Work instructions - Return only what runs from the line containing "At what coordinates" through the last line of the entries below, exactly, omitting pictures.

BEGIN Given data

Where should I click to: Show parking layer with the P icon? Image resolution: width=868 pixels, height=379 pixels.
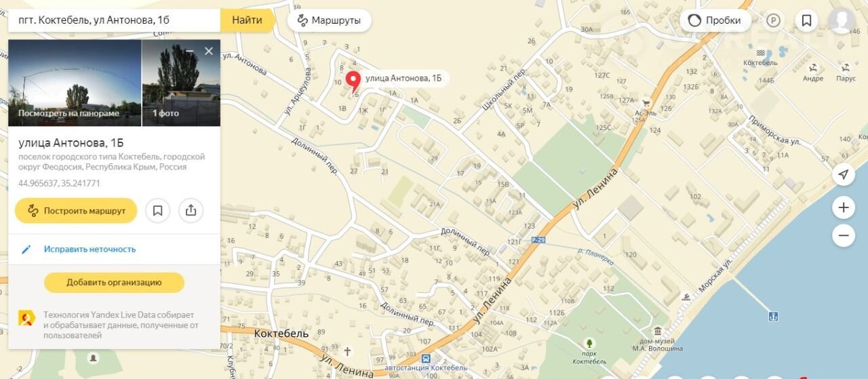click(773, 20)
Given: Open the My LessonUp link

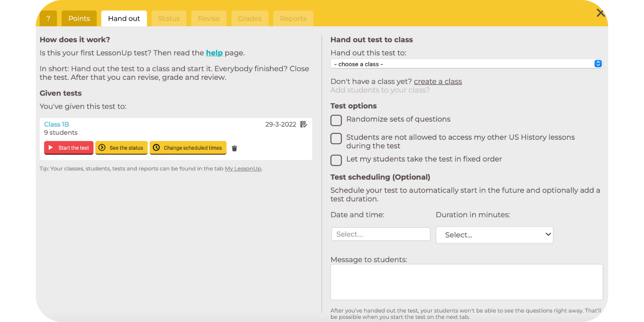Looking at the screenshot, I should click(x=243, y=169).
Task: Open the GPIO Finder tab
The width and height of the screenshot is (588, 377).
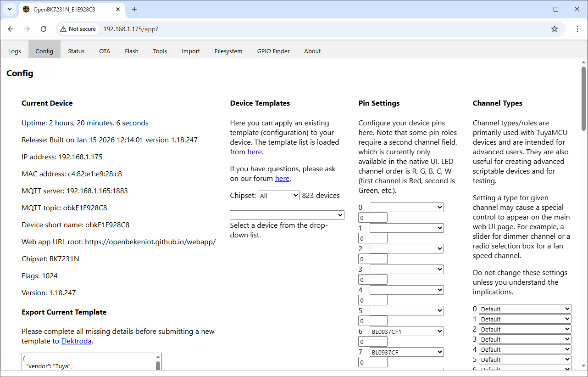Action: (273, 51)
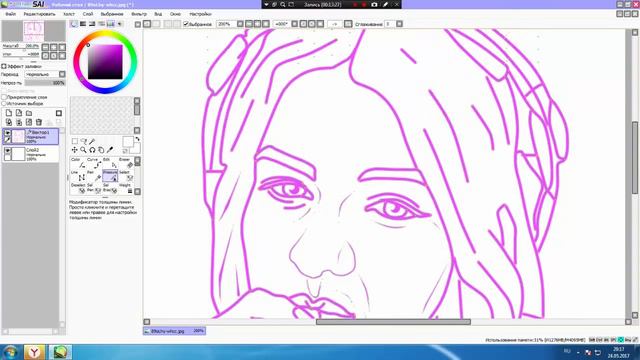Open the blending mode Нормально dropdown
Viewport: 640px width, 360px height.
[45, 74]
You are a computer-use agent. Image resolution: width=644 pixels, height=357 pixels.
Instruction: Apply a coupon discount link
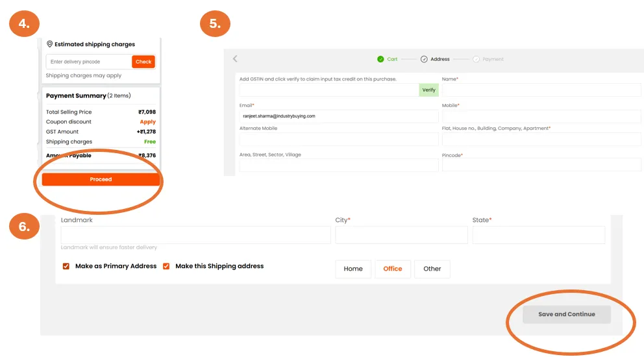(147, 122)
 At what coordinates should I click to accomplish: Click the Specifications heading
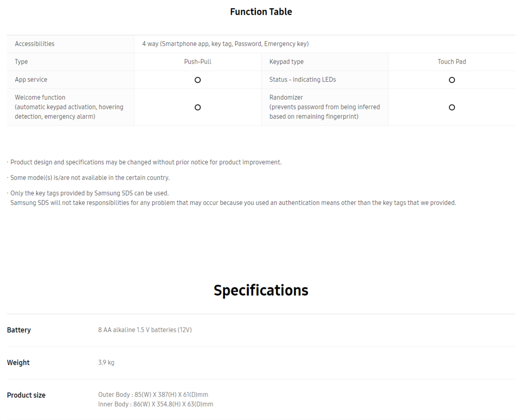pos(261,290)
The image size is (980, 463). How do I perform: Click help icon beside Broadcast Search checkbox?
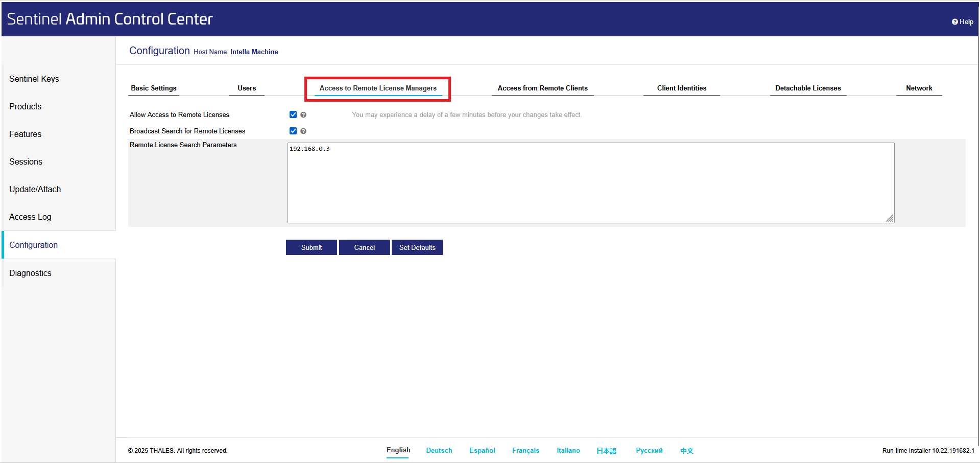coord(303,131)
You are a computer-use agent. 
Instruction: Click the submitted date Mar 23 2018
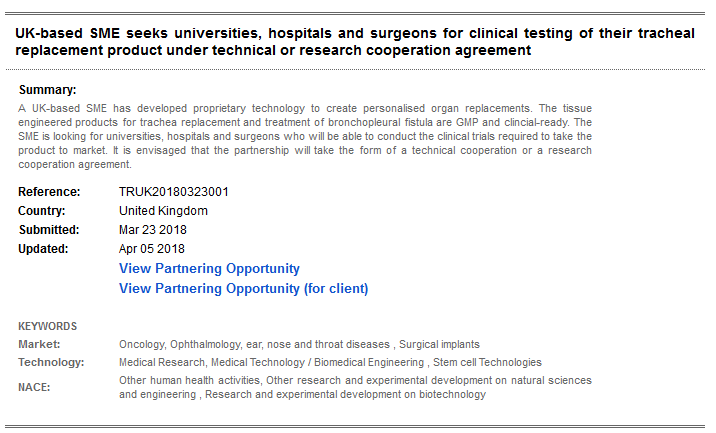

END Given data

Solution to this problem -
 At what coordinates should I click to accomplish: Click the Specifications heading
pos(261,290)
The image size is (980, 463). How do I perform: Click help icon beside Broadcast Search checkbox?
coord(303,131)
You are a computer-use agent. 
Instruction: Click the submitted date Mar 23 2018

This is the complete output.